Johnstone and his troopers, together with armed sailors and volunteers, scoured the coast from Cardwell north to Cooper Point, searching every Aboriginal camp they came across. A member of this party later wrote that Johnstone "spoke of killing whole camps, not merely men but girls and piccaninnies" during these raids. Johnstone apparently bragged that the Premier of Queensland, Arthur Hunter Palmer, approved of his methods and protected him from any possible recriminations. The statements were denied by Johnstone in 'the most emphatic manner'. Newspapers reported that Johnstone's detachment of Native Police killed a total of 93 local Aboriginals in the Maria reprisals. Accusations of mass murder by Johnstone even reached the Permanent Under-Secretary of State for the Colonies in London, Robert Herbert. A subsequent investigation by the Queensland government condoned Johnstone's actions on the grounds that the Aboriginals of the north were "savage and treacherous".

===Wyandotte Station killings (July 1872)===

A travelling correspondent to the Valley of Lagoons area by the name of Richard Bird Hall wrote several letters to the Queensland Government and to various newspapers about the murderous actions of Johnstone and his troopers. In particular, a massacre of Aboriginals working on Walter Jervoise Scott's Wyandotte run conducted by Johnstone caused a minor scandal. Eight Gugu-Badhun men and two women were killed with most of the corpses "left exposed on the roadside till they stank". The government and the commissioner of police, David Thompson Seymour, defended Johnstone's actions and he was promoted to full sub-Inspector not long after this.

▸ **Dataset extract**
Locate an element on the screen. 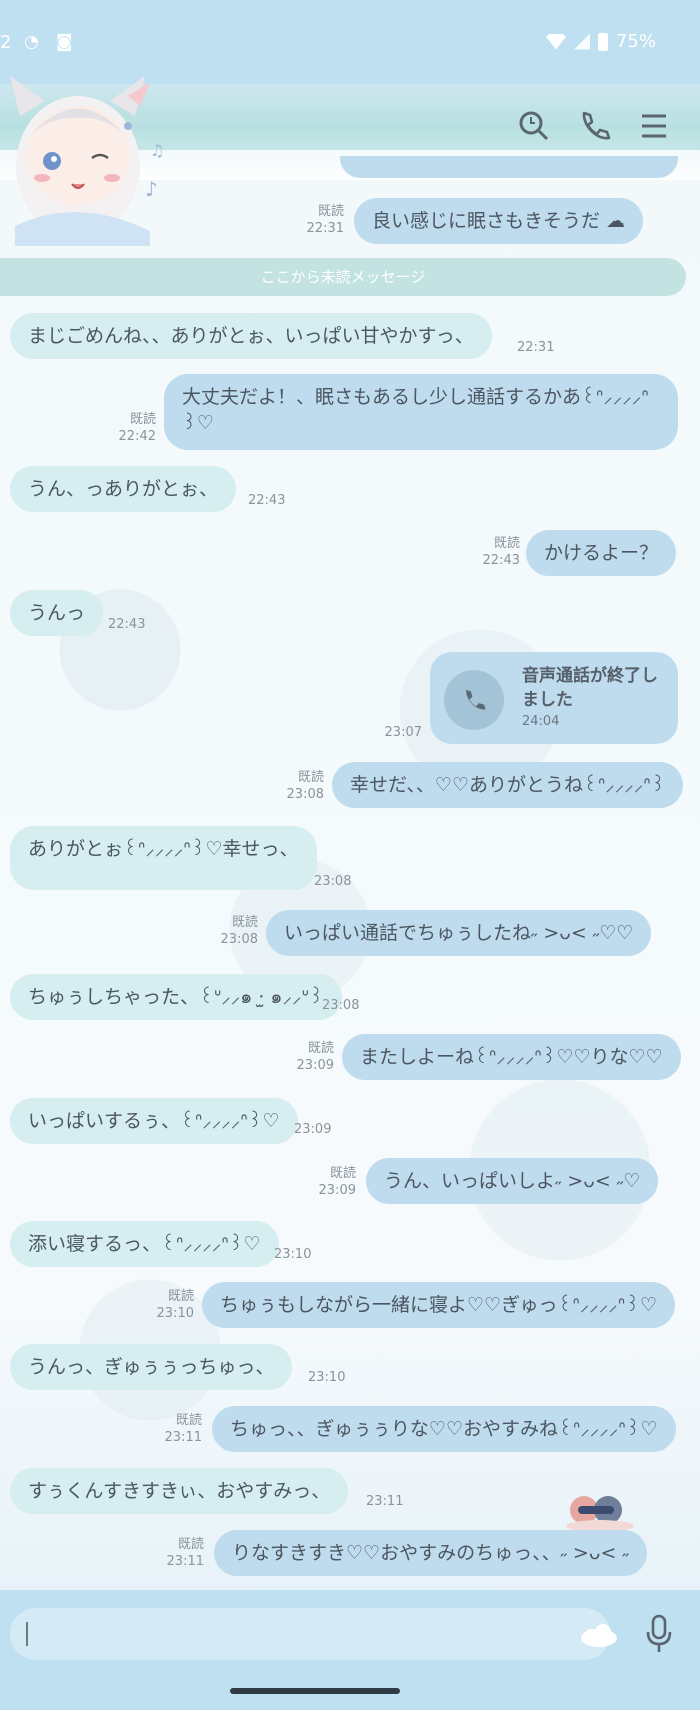 The height and width of the screenshot is (1710, 700). avatar-sticker: ♪ ♫ is located at coordinates (87, 161).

▸ **Your tasks**
**1)** In the passage on Johnstone's Native Police, how many local Aboriginal people did newspapers report his detachment killed in the Maria reprisals?
**2)** Please condense the paragraph of the passage on Johnstone's Native Police that begins "A travelling correspondent to the Valley of Lagoons" into a shorter version that keeps its main facts.
**3)** Carry on the passage on Johnstone's Native Police from its final sentence.
The material plays no part in this work.

▸ **Task responses**
**1)** 93

**2)** Richard Bird Hall, a travelling correspondent in the Valley of Lagoons area, wrote to the Queensland Government and newspapers about killings by Johnstone and his troopers. A massacre Johnstone led of Aboriginal workers on Walter Jervoise Scott's Wyandotte run caused a minor scandal: eight Gugu-Badhun men and two women were killed, most left on the roadside "till they stank". The government and police commissioner David Thompson Seymour defended Johnstone, who was soon promoted to full sub-Inspector.

**3)**
===Valley of Lagoons dispersals (1872)===

During the early 1870s, Johnstone was stationed at various outposts of the massive Valley of Lagoons Station owned by Walter Jervoise Scott. Johnstone describes how the Gugu-Badhun who speared livestock on this property which was once their land were punished in most cases by general massacre. However, he does point out that on one occasion he only shot dead the dogs of the Aboriginals when it was discovered the main target, a man named Tallboy, had previously saved the life of a white man.

===Herbert River dispersals (February and March 1873)===

Johnstone reported to Police Commissioner Seymour that on 14 March near Mt Leach "I dispersed a large mob and returned to camp...on 21 February I succeeded in dispersing three mobs on the Seaview Range...and on 27 March on the Lower Herbert River I dispersed a large mob."

===Green Island killings (April and July 1873)===

In April 1873, the Goodwill vessel arrived at Green Island with 3 European crew and 5 Manbarra people press-ganged from Palm Island to collect and process beche de mer. The Aboriginals, including 3 men and 2 women, resented their treatment and killed two of the whites and stole the "Goodwill". The third, Daniel Kelly, escaped to nearby Oyster Quay Island to report the killings to another beche-de-mer fisherman named Philip Garland. The incident was reported to authorities in Cardwell and Police Commissioner Seymour ordered Johnstone via telegram to organise a punitive mission.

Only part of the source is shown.